House of Leaves by Mark Z Danielewski
The house Jack and Syd buy in The House is at the heart of the story. It is both the setting for the novel and a stage, in more senses than one. And although it represents Jack and Syd’s freedom (they believe), it also eventually comes to feel more like a prison. The same could also be said about the house that sits at the centre of Mark Z Danielewski’s House of Leaves. Unlike my novel, this is an out-and-out haunted-house story, and about the most inventive I have ever read. More than that, it is one of the most inventive novels I have read in any genre.
The Road by Cormac McCarthy
Technically and philosophically, this is probably not McCarthy’s best book. His masterpiece, probably, is Blood Meridian – although I also love Child of God. And Outer Dark. And… Well, everything else McCarthy has produced. But The Road, I would say, is my favourite of his novels (and one of my favourite novels of all time), if only for the devastating portrait he paints of a father’s love for his son. And of course fatherhood is one of the central themes of The House. I must have read The Road four or five times now (I’ve seen the film, too, but only once and never again). Devastatingly simple, yet dazzling in so many ways, this is the book I wish I had written.
Capital by John Lanchester
Not a crime novel or a thriller, but a book about community (or lack of it) on a single London street. I love that central premise, in the same way I love the idea of any story that has such a constricted setting. The more constricted, actually, the better (Alfred Hitchcock’s Rope, in my mind, is the apotheosis of this idea). Writers are often berated for using stereotypes in their fiction, but here Lanchester employs them (archetypes, might be a better word) to devastating – and hilarious – effect.
As If by Blake Morrison
Like The Road, this is another work (non-fiction, this time) I could read again and again – were it not so intensely heartbreaking. Although actually, that hasn’t stopped me, and nor should it any parent, son or daughter. ‘They fuck you up’, Larkin famously said of your mum and dad, and Morrison sympathetically and compassionately shows just how painfully true this dictum is, as well as shining a light on how perilously close we all are to accepting violence and needless cruelty.
The Shining, Stephen King
Quite honestly, I could have picked any one of Stephen King’s scores of books, and I waver on whether The Shining is even my favourite. (It isn’t. IT is. Or The Stand. Or On Writing, although does that count? Maybe it’s The Shining after all…) But as another example of a brilliantly executed haunted-house (sort of) story, as well as a devastating portrayal of a family coming apart, The Shining probably most directly influenced The House. King’s characters are flesh and blood; his tone and technique masterful. If you haven’t read The Shining, what are you waiting for? Oh, and again: don’t bother with the film.

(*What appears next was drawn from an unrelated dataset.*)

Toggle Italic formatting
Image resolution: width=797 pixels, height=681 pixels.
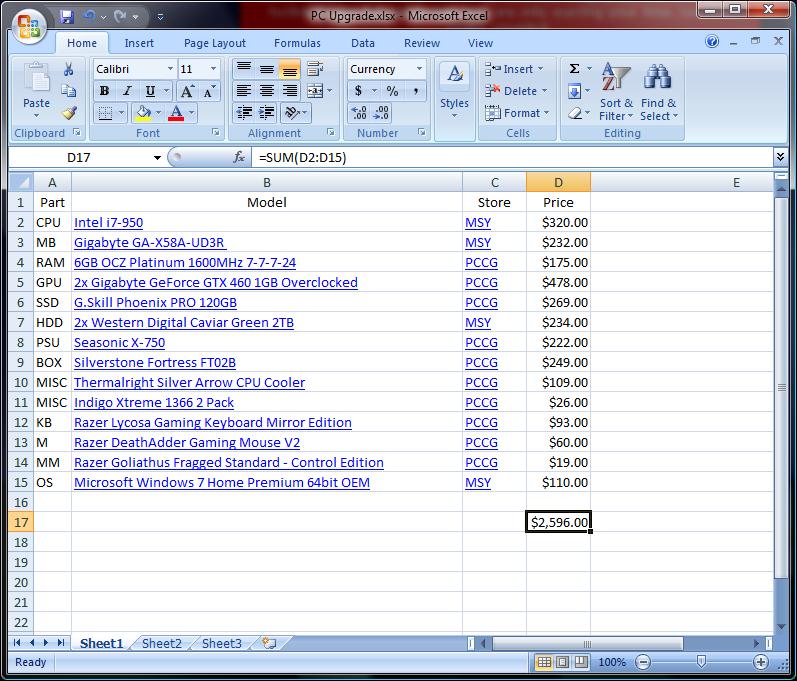click(127, 91)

Macbeth by William Shakespeare
OK, so technically this is a play, but how could I leave this out? I re-read (and watched) Macbeth several times in the months prior to me starting The House. There is nothing I can add to the mountains of criticism that already exists on Shakespeare’s finest (in my utterly inexpert opinion) play, save to say that, in terms of The House, it showed me how a story so apparently reliant on unremitting darkness and hideously flawed characters can transcend both of these things. As Charles Dickens put it, ‘I have yet to learn that a lesson of the purest good may not be drawn from the vilest evil.’
Gone Girl by Gillian Flynn
I couldn’t leave this out. Another ‘dark’ story that captivates in spite of its thoroughly unlikable central characters, with twists aplenty and a pace that never lets up. A masterclass in he said/she said storytelling – and indeed in crime fiction generally. Probably because Flynn was involved in the screenwriting, the film was pretty good, too!